Question

question 25 of 27
a roller coaster has a mass of 450 kg. it sits at the top of a hill with height 49 m. if it drops from this hill, how fast is it going when it reaches the bottom? (assume there is no air resistance or friction.)
a. 25.4 m/s
b. 93.9 m/s
c. 45.8 m/s
d. 31.0 m/s

Explanation:

Step1: Apply conservation of energy

At the top, the roller - coaster has only potential energy $U = mgh$. At the bottom, it has only kinetic energy $K=\frac{1}{2}mv^{2}$. Since energy is conserved ($U = K$), we have $mgh=\frac{1}{2}mv^{2}$.

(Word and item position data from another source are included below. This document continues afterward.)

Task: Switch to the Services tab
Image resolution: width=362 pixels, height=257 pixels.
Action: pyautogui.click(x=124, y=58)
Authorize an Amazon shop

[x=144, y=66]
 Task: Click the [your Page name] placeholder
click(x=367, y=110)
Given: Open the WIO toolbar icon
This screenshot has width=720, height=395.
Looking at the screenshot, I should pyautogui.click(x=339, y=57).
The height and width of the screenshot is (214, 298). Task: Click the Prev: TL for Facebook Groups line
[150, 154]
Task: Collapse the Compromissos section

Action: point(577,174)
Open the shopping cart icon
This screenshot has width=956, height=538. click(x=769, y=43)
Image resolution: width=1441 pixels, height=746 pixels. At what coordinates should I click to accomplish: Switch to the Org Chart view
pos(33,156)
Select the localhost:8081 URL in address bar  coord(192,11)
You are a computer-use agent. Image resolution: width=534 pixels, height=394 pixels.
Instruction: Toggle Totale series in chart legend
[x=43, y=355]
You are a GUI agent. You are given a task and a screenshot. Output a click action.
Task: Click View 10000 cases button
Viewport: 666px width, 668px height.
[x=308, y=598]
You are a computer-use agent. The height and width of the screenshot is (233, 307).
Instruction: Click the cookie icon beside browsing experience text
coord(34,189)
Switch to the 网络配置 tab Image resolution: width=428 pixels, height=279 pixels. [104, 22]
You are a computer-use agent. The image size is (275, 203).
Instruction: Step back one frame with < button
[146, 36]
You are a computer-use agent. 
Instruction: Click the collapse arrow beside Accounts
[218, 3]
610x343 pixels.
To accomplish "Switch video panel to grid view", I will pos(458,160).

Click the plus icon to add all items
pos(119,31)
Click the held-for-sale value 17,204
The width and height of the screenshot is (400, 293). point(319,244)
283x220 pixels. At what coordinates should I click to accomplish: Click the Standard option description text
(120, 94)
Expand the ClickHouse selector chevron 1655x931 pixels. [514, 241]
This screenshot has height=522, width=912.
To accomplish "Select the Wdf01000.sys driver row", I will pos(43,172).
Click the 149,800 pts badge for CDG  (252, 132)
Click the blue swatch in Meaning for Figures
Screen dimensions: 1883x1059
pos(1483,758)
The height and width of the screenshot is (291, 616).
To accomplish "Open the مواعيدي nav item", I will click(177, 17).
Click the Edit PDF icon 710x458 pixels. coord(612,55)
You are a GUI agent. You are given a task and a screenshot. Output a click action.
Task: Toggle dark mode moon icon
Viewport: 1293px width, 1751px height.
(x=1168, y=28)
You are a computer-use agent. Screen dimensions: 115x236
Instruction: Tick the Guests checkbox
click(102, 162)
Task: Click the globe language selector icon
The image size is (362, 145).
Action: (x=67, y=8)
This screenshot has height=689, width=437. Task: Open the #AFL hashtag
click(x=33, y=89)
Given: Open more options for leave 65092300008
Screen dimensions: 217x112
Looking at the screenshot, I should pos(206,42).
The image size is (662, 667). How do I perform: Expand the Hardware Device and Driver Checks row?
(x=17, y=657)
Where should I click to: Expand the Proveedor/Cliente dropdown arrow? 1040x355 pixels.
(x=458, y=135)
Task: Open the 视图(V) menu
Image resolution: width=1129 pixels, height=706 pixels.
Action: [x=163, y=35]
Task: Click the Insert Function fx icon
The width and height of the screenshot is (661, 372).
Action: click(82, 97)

Step2: Solve for velocity $v$

First, cancel out the mass $m$ from both sides of the equation $mgh=\frac{1}{2}mv^{2}$. We get $gh=\frac{1}{2}v^{2}$. Then, solve for $v$: $v = \sqrt{2gh}$. Given $g = 9.8\ m/s^{2}$ and $h = 49\ m$, we substitute these values into the formula. $v=\sqrt{2\times9.8\times49}=\sqrt{960.4}\approx 31.0\ m/s$.

Answer:

D. 31.0 m/s